• **DESCRIPTION OF THE TASK**: Write out, as an exact transcription, the line that has "Jorge Mario Pérez Bustos (243, 483)" and each line after it through the end of the data below.

• **PROVIDED DATA**:
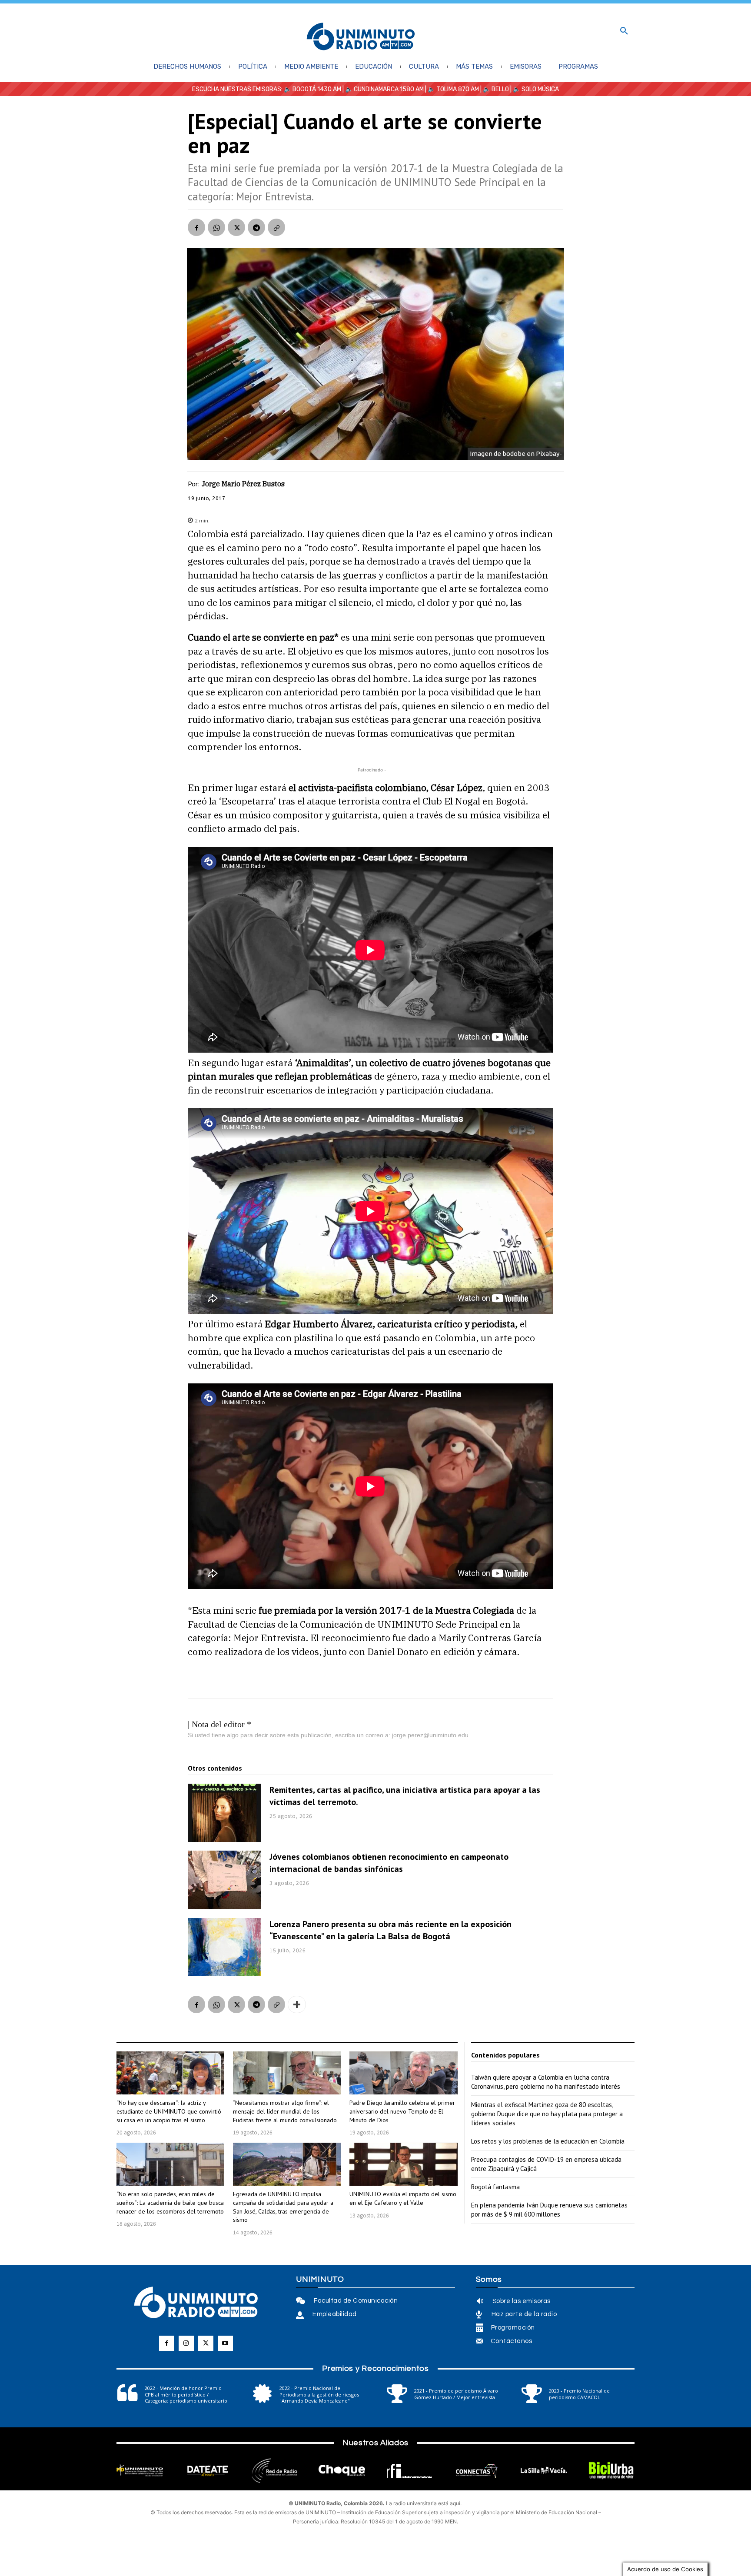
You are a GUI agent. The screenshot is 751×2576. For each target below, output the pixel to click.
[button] (624, 31)
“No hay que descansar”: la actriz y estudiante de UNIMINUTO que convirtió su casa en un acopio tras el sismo (168, 2111)
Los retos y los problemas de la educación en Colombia (548, 2141)
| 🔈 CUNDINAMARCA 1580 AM (382, 89)
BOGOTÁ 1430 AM (316, 89)
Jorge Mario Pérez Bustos (243, 483)
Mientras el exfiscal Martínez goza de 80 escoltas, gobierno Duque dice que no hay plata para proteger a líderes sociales (547, 2114)
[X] (236, 227)
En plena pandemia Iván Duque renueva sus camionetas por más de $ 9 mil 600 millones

• **RESPONSE**:
Jorge Mario Pérez Bustos (243, 483)
Mientras el exfiscal Martínez goza de 80 escoltas, gobierno Duque dice que no hay plata para proteger a líderes sociales (547, 2114)
[X] (236, 227)
En plena pandemia Iván Duque renueva sus camionetas por más de $ 9 mil 600 millones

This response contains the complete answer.